PROMPT:
A verbatim reproduction of the lines below, from the line containing "Expand the chevron next to Register" through the line containing "This screenshot has width=2348, height=1348.", both ends included, is the whole required output.
________
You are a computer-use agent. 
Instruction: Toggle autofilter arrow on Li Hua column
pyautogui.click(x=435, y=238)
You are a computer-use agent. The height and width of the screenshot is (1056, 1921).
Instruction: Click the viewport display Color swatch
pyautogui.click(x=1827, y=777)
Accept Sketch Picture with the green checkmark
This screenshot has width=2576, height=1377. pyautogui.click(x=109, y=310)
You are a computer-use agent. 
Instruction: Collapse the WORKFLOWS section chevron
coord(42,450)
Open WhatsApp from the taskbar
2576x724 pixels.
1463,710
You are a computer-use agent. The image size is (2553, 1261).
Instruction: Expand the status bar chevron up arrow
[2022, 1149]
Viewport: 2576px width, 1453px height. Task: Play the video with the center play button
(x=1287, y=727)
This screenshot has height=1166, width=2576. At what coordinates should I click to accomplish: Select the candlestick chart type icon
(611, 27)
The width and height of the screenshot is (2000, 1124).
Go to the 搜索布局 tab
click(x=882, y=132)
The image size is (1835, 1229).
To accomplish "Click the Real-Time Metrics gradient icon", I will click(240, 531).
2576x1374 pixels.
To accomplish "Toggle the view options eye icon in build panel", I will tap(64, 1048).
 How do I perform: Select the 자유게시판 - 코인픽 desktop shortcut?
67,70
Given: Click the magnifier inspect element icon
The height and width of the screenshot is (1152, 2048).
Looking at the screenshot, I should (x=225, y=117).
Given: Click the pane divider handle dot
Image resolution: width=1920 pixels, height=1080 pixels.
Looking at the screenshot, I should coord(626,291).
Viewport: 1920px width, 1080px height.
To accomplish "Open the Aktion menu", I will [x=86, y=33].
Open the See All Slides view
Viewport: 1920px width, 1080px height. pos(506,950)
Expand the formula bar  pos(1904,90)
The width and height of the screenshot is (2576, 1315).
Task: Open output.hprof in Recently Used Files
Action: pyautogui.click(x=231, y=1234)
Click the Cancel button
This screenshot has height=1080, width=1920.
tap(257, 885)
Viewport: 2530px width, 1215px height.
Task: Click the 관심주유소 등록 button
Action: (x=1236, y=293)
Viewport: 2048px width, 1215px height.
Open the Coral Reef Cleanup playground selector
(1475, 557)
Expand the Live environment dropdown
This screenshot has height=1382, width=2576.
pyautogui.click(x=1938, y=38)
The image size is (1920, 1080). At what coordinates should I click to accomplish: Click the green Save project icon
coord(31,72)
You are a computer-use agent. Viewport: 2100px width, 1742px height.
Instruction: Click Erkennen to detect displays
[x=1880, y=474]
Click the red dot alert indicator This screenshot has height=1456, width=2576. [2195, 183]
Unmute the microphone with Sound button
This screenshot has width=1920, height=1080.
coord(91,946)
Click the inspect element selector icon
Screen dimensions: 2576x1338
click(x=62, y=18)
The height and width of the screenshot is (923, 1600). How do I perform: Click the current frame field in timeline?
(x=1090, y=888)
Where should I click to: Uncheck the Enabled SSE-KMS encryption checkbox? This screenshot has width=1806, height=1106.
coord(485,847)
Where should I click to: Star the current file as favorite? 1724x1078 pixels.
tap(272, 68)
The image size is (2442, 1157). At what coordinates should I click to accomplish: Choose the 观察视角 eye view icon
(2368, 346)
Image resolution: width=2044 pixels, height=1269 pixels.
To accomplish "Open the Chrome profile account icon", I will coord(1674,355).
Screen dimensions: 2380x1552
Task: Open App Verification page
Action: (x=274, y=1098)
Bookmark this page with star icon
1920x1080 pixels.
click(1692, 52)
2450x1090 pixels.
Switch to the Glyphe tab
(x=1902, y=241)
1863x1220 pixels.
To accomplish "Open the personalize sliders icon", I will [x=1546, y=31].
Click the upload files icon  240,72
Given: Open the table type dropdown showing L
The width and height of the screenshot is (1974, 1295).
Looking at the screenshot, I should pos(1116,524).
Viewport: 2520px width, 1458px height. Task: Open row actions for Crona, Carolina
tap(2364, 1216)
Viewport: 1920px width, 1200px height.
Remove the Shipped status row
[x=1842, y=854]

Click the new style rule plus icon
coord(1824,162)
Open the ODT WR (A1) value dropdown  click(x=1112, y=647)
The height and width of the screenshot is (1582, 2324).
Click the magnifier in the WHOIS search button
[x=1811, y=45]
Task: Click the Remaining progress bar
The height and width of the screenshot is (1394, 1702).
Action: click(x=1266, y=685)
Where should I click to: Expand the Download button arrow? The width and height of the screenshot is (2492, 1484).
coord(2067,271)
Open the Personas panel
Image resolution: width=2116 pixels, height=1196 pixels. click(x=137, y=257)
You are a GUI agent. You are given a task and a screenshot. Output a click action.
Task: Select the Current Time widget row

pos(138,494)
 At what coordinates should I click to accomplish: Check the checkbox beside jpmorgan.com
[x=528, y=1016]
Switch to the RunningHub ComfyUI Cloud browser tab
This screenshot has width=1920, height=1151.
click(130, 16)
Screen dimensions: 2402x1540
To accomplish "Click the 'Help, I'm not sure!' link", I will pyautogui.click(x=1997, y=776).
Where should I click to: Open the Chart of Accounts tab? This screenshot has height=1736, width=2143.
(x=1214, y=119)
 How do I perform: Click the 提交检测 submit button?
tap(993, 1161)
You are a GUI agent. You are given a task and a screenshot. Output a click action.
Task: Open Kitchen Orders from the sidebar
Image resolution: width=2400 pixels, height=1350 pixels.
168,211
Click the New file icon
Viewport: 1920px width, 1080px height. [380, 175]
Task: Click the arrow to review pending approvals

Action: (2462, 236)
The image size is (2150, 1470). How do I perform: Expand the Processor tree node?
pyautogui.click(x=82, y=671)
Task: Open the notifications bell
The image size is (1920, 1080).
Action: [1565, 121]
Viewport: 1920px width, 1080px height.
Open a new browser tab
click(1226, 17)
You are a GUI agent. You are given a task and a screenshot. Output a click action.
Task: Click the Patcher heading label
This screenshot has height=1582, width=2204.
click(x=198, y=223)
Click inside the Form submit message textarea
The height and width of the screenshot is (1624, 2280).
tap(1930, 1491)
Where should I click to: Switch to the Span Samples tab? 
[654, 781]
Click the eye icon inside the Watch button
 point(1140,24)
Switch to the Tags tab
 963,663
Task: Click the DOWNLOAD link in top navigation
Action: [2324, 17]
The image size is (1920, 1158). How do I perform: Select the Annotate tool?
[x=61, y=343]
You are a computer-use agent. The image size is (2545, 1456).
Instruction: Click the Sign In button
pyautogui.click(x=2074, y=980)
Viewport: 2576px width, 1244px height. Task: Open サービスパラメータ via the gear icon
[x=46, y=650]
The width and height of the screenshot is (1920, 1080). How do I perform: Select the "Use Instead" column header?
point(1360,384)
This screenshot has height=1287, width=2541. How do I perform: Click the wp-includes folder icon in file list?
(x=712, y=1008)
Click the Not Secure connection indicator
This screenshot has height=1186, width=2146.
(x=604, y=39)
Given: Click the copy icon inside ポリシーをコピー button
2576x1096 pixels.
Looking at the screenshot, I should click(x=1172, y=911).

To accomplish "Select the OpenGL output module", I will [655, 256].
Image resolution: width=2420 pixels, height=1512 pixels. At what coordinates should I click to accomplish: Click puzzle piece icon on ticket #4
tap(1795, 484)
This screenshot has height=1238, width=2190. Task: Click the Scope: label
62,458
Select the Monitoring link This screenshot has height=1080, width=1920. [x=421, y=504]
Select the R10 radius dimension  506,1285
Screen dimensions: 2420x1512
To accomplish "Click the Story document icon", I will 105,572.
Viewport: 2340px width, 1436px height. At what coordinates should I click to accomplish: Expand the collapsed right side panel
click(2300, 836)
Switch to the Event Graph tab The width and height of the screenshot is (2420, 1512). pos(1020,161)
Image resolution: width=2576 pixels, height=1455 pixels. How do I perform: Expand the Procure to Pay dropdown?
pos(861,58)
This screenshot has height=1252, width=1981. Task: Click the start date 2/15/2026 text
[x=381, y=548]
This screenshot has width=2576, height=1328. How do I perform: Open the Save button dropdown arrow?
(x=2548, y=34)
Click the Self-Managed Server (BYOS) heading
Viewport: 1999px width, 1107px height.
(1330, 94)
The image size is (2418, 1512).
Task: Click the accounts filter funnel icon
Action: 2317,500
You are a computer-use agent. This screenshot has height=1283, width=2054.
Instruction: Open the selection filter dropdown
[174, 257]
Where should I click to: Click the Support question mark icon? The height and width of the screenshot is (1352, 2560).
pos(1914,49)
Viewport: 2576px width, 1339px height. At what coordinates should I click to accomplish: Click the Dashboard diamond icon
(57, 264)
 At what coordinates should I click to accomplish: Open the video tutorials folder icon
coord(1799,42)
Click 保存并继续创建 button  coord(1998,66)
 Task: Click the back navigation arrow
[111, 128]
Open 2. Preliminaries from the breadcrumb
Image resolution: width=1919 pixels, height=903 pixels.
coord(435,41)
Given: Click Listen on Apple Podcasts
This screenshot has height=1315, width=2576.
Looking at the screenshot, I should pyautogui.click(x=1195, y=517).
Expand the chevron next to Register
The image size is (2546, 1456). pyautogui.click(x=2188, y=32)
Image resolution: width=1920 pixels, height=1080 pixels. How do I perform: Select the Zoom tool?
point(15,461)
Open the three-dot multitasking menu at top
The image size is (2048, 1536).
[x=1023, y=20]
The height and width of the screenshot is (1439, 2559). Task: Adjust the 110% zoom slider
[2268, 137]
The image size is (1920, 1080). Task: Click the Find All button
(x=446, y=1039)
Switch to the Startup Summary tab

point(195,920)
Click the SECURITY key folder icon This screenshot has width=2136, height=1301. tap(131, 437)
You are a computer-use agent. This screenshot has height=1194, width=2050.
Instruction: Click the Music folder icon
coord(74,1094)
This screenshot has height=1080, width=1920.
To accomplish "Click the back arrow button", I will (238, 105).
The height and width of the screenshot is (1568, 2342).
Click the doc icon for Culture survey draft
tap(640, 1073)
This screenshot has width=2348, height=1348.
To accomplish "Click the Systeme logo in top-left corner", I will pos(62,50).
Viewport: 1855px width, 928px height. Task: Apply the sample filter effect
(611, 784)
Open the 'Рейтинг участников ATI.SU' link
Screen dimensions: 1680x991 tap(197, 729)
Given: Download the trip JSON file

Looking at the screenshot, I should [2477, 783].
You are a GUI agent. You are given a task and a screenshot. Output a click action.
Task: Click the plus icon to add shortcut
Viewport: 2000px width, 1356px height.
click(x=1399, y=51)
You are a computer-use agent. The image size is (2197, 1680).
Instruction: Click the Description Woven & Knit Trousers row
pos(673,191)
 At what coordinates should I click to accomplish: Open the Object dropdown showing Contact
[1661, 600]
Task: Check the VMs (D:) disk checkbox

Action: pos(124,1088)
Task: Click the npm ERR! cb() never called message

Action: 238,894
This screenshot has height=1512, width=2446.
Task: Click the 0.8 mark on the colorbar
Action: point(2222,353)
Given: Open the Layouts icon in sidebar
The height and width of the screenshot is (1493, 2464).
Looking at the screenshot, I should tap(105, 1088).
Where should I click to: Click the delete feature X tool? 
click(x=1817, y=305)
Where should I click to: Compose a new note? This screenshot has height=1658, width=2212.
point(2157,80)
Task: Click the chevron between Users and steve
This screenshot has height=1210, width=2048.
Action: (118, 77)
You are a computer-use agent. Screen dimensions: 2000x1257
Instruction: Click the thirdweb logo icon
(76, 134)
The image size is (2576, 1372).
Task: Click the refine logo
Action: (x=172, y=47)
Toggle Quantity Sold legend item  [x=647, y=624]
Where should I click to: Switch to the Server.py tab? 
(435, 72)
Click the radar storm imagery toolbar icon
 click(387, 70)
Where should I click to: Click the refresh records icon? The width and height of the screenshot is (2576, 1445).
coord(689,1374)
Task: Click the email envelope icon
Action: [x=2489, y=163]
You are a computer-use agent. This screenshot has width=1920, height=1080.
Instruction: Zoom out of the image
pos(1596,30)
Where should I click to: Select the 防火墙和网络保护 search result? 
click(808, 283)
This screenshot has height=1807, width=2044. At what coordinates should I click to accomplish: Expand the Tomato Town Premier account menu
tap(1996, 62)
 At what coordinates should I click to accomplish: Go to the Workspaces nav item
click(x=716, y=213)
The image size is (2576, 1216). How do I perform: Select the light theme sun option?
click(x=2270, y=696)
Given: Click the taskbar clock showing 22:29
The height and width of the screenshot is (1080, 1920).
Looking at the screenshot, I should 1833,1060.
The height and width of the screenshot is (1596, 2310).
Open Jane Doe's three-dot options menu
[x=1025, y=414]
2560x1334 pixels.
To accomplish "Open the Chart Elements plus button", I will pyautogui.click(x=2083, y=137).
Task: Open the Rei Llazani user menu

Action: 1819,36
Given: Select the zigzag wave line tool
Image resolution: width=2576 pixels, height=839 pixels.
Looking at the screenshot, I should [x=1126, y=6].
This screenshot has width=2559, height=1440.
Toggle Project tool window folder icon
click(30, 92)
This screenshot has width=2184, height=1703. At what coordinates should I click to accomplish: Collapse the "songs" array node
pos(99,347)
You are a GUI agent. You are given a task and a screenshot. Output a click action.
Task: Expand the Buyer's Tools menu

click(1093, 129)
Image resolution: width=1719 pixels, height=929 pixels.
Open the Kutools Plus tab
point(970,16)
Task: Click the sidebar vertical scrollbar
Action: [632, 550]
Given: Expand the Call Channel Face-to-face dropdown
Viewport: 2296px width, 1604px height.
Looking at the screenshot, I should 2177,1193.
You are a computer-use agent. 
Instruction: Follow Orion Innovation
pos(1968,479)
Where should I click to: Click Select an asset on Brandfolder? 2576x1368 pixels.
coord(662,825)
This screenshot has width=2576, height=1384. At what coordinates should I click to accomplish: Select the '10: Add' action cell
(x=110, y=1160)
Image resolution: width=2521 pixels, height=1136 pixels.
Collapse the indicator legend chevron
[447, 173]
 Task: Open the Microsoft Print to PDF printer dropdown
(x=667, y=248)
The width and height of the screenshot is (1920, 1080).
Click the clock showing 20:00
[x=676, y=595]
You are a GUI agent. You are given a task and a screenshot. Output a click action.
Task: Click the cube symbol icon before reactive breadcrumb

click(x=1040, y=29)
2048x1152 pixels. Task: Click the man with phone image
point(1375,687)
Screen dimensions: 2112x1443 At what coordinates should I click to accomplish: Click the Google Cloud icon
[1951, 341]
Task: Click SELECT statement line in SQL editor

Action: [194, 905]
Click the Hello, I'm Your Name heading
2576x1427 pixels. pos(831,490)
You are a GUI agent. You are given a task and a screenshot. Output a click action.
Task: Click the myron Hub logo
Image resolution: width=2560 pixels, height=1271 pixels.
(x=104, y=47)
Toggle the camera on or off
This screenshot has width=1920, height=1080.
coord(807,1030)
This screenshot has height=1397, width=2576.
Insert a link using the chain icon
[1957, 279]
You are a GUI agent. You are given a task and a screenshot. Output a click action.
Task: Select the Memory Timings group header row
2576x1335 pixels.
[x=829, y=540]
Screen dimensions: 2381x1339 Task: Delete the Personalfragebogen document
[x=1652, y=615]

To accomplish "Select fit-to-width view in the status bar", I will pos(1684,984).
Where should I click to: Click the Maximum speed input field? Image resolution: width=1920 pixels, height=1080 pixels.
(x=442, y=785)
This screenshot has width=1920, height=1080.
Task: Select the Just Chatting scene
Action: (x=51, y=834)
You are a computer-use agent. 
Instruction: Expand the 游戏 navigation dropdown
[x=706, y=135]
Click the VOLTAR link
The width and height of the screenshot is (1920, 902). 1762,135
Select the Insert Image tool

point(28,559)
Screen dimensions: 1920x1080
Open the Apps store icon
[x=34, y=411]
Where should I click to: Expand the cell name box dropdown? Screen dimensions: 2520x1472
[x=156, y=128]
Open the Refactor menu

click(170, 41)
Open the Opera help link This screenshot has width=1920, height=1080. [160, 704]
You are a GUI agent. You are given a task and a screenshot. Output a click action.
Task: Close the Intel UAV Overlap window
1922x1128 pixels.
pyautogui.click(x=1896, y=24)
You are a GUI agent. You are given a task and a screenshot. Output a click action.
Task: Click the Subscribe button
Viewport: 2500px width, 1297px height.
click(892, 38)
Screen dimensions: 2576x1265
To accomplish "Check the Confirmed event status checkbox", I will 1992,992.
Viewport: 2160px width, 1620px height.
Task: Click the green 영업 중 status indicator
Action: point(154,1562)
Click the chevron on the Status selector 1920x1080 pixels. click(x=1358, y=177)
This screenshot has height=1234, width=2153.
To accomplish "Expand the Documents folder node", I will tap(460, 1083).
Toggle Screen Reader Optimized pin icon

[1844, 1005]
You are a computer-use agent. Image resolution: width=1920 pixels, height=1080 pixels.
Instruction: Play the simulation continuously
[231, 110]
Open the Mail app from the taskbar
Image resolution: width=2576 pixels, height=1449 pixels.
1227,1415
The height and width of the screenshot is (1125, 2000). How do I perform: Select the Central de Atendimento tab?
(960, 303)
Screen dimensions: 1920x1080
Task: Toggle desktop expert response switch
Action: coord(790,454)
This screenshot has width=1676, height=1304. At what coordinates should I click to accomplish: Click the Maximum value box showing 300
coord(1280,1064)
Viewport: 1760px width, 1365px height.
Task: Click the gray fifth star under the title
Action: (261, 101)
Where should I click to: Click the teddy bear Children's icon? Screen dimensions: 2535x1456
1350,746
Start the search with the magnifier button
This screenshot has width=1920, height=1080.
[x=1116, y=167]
________
SOLUTION BELOW:
Expand the chevron next to Register
The image size is (2546, 1456). pyautogui.click(x=2188, y=32)
Image resolution: width=1920 pixels, height=1080 pixels. How do I perform: Select the Zoom tool?
point(15,461)
Open the three-dot multitasking menu at top
The image size is (2048, 1536).
[x=1023, y=20]
The height and width of the screenshot is (1439, 2559). Task: Adjust the 110% zoom slider
[2268, 137]
The image size is (1920, 1080). Task: Click the Find All button
(x=446, y=1039)
Switch to the Startup Summary tab

point(195,920)
Click the SECURITY key folder icon This screenshot has width=2136, height=1301. tap(131, 437)
You are a computer-use agent. This screenshot has height=1194, width=2050.
Instruction: Click the Music folder icon
coord(74,1094)
This screenshot has height=1080, width=1920.
To accomplish "Click the back arrow button", I will (238, 105).
The height and width of the screenshot is (1568, 2342).
Click the doc icon for Culture survey draft
tap(640, 1073)
This screenshot has width=2348, height=1348.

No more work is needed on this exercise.